I do things because I like to - even if I don´t get thanks.

I have been thinking about this one for a while. When I first read your post my immediate response was "you're right, I wonder what my motives are when I do for others". But upon reflection, I am not taking my elderly friend to the Dr. because I want to get thanks. I actually get some amazing information from her. I learn, I laugh - it is so totally selfish that I take her to the doctor. I want her company. Now, of course I appreciate a thank you - but if I break it down that is not the reason for my doing for her. My reason is she needs a ride and I love to be with her.

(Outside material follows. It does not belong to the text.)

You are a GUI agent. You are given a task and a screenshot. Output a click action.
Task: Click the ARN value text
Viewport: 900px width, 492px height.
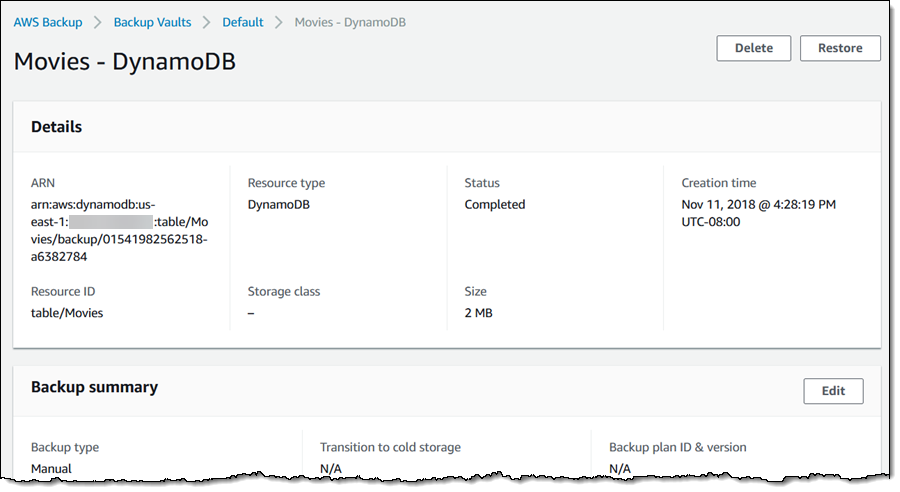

Now - I wonder how much I would enjoy taking a cranky old goat to the dr. every few weeks? I am not sure about that. Wink

But even when I do things, like make a meal for a sick friend, or someone who just had a baby - my intent is truly to help...because I know what it feels like not to be able to get up and cook for my family. I really don't think twice about a thank you. I usually get one. But even if I didn't I would still do it...but you are right when you say that you can see the gratefulness from a friend when you do something for them...which makes you happy. So maybe it is true...it does sound a little contrived when put like "Do things that garner thanks." But it doesn't really change the fact that it does make you happy - in my thought processes anyway.
Reply Tue 21 Apr, 2009 09:01 am
it is so totally selfish that I take her to the doctor

that was an overstatement...but I think you know what I mean...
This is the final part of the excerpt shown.